Your task is to give the data again, exactly, with every line intact.

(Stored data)
=-=-=-=-=
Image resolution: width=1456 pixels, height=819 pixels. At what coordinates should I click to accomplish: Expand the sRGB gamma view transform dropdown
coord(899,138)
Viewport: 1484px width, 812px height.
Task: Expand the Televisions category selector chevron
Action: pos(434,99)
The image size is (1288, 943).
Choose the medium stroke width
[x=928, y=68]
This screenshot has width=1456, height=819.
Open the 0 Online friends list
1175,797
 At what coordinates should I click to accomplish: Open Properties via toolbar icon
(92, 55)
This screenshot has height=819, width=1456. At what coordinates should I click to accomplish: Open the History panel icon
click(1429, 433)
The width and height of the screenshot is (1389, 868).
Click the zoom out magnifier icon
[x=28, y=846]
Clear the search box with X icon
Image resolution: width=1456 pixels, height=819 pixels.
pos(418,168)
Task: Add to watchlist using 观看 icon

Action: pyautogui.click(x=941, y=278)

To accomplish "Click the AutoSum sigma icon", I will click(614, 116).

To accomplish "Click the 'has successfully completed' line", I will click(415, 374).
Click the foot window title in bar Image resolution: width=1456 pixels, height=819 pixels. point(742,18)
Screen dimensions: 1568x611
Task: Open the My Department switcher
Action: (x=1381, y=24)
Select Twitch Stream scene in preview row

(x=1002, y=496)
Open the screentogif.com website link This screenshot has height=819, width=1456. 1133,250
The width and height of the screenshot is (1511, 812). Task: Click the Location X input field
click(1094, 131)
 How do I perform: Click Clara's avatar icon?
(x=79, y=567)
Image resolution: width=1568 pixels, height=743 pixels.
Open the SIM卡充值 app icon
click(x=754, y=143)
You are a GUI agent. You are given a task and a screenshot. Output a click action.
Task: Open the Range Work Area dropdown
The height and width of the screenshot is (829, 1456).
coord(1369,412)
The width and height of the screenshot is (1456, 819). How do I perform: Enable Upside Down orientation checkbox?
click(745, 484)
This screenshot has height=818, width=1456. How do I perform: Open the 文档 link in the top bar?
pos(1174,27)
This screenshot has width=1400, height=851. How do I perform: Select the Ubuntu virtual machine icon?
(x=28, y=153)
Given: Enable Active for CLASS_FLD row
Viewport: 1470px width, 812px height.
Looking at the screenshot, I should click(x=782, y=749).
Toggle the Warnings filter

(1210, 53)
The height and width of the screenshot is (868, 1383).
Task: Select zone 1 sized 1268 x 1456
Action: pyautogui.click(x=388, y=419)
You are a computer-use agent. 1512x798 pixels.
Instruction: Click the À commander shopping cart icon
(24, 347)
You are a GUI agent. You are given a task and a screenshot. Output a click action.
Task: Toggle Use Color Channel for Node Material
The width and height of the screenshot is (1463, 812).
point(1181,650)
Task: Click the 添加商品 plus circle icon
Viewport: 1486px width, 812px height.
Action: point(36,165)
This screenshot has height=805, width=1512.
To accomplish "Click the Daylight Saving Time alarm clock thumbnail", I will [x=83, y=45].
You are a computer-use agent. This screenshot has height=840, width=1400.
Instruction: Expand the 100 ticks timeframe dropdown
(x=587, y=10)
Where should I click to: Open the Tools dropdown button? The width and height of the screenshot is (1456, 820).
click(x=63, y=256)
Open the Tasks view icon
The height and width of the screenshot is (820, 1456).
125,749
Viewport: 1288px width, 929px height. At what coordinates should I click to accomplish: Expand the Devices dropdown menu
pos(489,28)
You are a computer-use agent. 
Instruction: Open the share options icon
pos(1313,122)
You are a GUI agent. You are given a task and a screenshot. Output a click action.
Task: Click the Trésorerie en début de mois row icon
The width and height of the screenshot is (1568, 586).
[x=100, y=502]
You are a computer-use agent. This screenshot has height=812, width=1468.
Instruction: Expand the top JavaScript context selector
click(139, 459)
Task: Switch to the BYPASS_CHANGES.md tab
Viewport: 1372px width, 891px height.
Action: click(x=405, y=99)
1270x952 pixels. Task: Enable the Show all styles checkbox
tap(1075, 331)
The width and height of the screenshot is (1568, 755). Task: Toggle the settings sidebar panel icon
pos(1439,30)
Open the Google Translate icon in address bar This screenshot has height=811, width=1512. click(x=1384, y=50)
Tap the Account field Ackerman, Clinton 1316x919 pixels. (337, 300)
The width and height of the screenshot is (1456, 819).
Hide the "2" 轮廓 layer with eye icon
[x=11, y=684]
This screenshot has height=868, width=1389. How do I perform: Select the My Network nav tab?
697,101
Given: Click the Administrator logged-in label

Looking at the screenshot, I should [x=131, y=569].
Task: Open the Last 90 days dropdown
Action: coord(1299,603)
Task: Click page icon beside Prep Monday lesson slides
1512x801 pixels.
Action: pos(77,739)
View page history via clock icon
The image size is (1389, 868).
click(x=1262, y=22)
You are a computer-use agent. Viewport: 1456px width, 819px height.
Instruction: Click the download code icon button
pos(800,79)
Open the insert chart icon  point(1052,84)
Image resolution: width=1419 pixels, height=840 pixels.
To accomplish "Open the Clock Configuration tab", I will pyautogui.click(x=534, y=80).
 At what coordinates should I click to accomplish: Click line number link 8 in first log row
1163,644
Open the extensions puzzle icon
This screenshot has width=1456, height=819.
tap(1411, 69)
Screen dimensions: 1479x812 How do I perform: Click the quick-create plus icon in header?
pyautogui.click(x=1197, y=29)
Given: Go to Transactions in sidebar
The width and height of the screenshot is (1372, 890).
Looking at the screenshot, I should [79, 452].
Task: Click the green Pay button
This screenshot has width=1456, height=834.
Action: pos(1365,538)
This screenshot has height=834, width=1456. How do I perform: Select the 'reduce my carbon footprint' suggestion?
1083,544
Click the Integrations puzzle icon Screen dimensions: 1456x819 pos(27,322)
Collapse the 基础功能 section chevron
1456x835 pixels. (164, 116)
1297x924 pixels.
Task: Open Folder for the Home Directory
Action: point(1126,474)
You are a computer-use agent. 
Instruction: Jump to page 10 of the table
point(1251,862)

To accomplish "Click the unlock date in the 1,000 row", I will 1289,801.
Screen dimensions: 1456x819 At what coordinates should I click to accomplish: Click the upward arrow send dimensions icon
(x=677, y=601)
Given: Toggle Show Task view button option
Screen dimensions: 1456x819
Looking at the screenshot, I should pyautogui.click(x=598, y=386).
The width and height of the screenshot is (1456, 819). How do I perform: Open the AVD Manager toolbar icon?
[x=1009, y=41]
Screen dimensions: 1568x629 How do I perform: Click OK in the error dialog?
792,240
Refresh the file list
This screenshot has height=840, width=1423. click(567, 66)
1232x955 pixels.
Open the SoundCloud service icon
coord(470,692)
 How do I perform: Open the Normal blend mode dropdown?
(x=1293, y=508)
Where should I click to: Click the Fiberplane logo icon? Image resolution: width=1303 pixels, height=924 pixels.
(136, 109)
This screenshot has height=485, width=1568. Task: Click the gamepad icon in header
=-=-=-=-=
SOLUTION TO THIS EXERCISE:
Image resolution: width=1456 pixels, height=819 pixels. At what coordinates should I click to accomplish: Expand the sRGB gamma view transform dropdown
coord(899,138)
Viewport: 1484px width, 812px height.
Task: Expand the Televisions category selector chevron
Action: pos(434,99)
The image size is (1288, 943).
Choose the medium stroke width
[x=928, y=68]
This screenshot has width=1456, height=819.
Open the 0 Online friends list
1175,797
 At what coordinates should I click to accomplish: Open Properties via toolbar icon
(92, 55)
This screenshot has height=819, width=1456. At what coordinates should I click to accomplish: Open the History panel icon
click(1429, 433)
The width and height of the screenshot is (1389, 868).
Click the zoom out magnifier icon
[x=28, y=846]
Clear the search box with X icon
Image resolution: width=1456 pixels, height=819 pixels.
pos(418,168)
Task: Add to watchlist using 观看 icon

Action: pyautogui.click(x=941, y=278)

To accomplish "Click the AutoSum sigma icon", I will click(614, 116).

To accomplish "Click the 'has successfully completed' line", I will click(415, 374).
Click the foot window title in bar Image resolution: width=1456 pixels, height=819 pixels. point(742,18)
Screen dimensions: 1568x611
Task: Open the My Department switcher
Action: (x=1381, y=24)
Select Twitch Stream scene in preview row

(x=1002, y=496)
Open the screentogif.com website link This screenshot has height=819, width=1456. 1133,250
The width and height of the screenshot is (1511, 812). Task: Click the Location X input field
click(1094, 131)
 How do I perform: Click Clara's avatar icon?
(x=79, y=567)
Image resolution: width=1568 pixels, height=743 pixels.
Open the SIM卡充值 app icon
click(x=754, y=143)
You are a GUI agent. You are given a task and a screenshot. Output a click action.
Task: Open the Range Work Area dropdown
The height and width of the screenshot is (829, 1456).
coord(1369,412)
The width and height of the screenshot is (1456, 819). How do I perform: Enable Upside Down orientation checkbox?
click(745, 484)
This screenshot has height=818, width=1456. How do I perform: Open the 文档 link in the top bar?
pos(1174,27)
This screenshot has width=1400, height=851. How do I perform: Select the Ubuntu virtual machine icon?
(x=28, y=153)
Given: Enable Active for CLASS_FLD row
Viewport: 1470px width, 812px height.
Looking at the screenshot, I should click(x=782, y=749).
Toggle the Warnings filter

(1210, 53)
The height and width of the screenshot is (868, 1383).
Task: Select zone 1 sized 1268 x 1456
Action: pyautogui.click(x=388, y=419)
You are a computer-use agent. 1512x798 pixels.
Instruction: Click the À commander shopping cart icon
(24, 347)
You are a GUI agent. You are given a task and a screenshot. Output a click action.
Task: Toggle Use Color Channel for Node Material
The width and height of the screenshot is (1463, 812).
point(1181,650)
Task: Click the 添加商品 plus circle icon
Viewport: 1486px width, 812px height.
Action: point(36,165)
This screenshot has height=805, width=1512.
To accomplish "Click the Daylight Saving Time alarm clock thumbnail", I will [x=83, y=45].
You are a computer-use agent. This screenshot has height=840, width=1400.
Instruction: Expand the 100 ticks timeframe dropdown
(x=587, y=10)
Where should I click to: Open the Tools dropdown button? The width and height of the screenshot is (1456, 820).
click(x=63, y=256)
Open the Tasks view icon
The height and width of the screenshot is (820, 1456).
125,749
Viewport: 1288px width, 929px height. At what coordinates should I click to accomplish: Expand the Devices dropdown menu
pos(489,28)
You are a computer-use agent. 
Instruction: Open the share options icon
pos(1313,122)
You are a GUI agent. You are given a task and a screenshot. Output a click action.
Task: Click the Trésorerie en début de mois row icon
The width and height of the screenshot is (1568, 586).
[x=100, y=502]
You are a computer-use agent. This screenshot has height=812, width=1468.
Instruction: Expand the top JavaScript context selector
click(139, 459)
Task: Switch to the BYPASS_CHANGES.md tab
Viewport: 1372px width, 891px height.
Action: click(x=405, y=99)
1270x952 pixels. Task: Enable the Show all styles checkbox
tap(1075, 331)
The width and height of the screenshot is (1568, 755). Task: Toggle the settings sidebar panel icon
pos(1439,30)
Open the Google Translate icon in address bar This screenshot has height=811, width=1512. click(x=1384, y=50)
Tap the Account field Ackerman, Clinton 1316x919 pixels. (337, 300)
The width and height of the screenshot is (1456, 819).
Hide the "2" 轮廓 layer with eye icon
[x=11, y=684]
This screenshot has height=868, width=1389. How do I perform: Select the My Network nav tab?
697,101
Given: Click the Administrator logged-in label

Looking at the screenshot, I should [x=131, y=569].
Task: Open the Last 90 days dropdown
Action: coord(1299,603)
Task: Click page icon beside Prep Monday lesson slides
1512x801 pixels.
Action: pos(77,739)
View page history via clock icon
The image size is (1389, 868).
click(x=1262, y=22)
You are a computer-use agent. Viewport: 1456px width, 819px height.
Instruction: Click the download code icon button
pos(800,79)
Open the insert chart icon  point(1052,84)
Image resolution: width=1419 pixels, height=840 pixels.
To accomplish "Open the Clock Configuration tab", I will pyautogui.click(x=534, y=80).
 At what coordinates should I click to accomplish: Click line number link 8 in first log row
1163,644
Open the extensions puzzle icon
This screenshot has width=1456, height=819.
tap(1411, 69)
Screen dimensions: 1479x812 How do I perform: Click the quick-create plus icon in header?
pyautogui.click(x=1197, y=29)
Given: Go to Transactions in sidebar
The width and height of the screenshot is (1372, 890).
Looking at the screenshot, I should [79, 452].
Task: Click the green Pay button
This screenshot has width=1456, height=834.
Action: pos(1365,538)
This screenshot has height=834, width=1456. How do I perform: Select the 'reduce my carbon footprint' suggestion?
1083,544
Click the Integrations puzzle icon Screen dimensions: 1456x819 pos(27,322)
Collapse the 基础功能 section chevron
1456x835 pixels. (164, 116)
1297x924 pixels.
Task: Open Folder for the Home Directory
Action: point(1126,474)
You are a computer-use agent. 
Instruction: Jump to page 10 of the table
point(1251,862)

To accomplish "Click the unlock date in the 1,000 row", I will 1289,801.
Screen dimensions: 1456x819 At what coordinates should I click to accomplish: Click the upward arrow send dimensions icon
(x=677, y=601)
Given: Toggle Show Task view button option
Screen dimensions: 1456x819
Looking at the screenshot, I should pyautogui.click(x=598, y=386).
The width and height of the screenshot is (1456, 819). How do I perform: Open the AVD Manager toolbar icon?
[x=1009, y=41]
Screen dimensions: 1568x629 How do I perform: Click OK in the error dialog?
792,240
Refresh the file list
This screenshot has height=840, width=1423. click(567, 66)
1232x955 pixels.
Open the SoundCloud service icon
coord(470,692)
 How do I perform: Open the Normal blend mode dropdown?
(x=1293, y=508)
Where should I click to: Click the Fiberplane logo icon? Image resolution: width=1303 pixels, height=924 pixels.
(136, 109)
This screenshot has height=485, width=1568. Task: Click the gamepad icon in header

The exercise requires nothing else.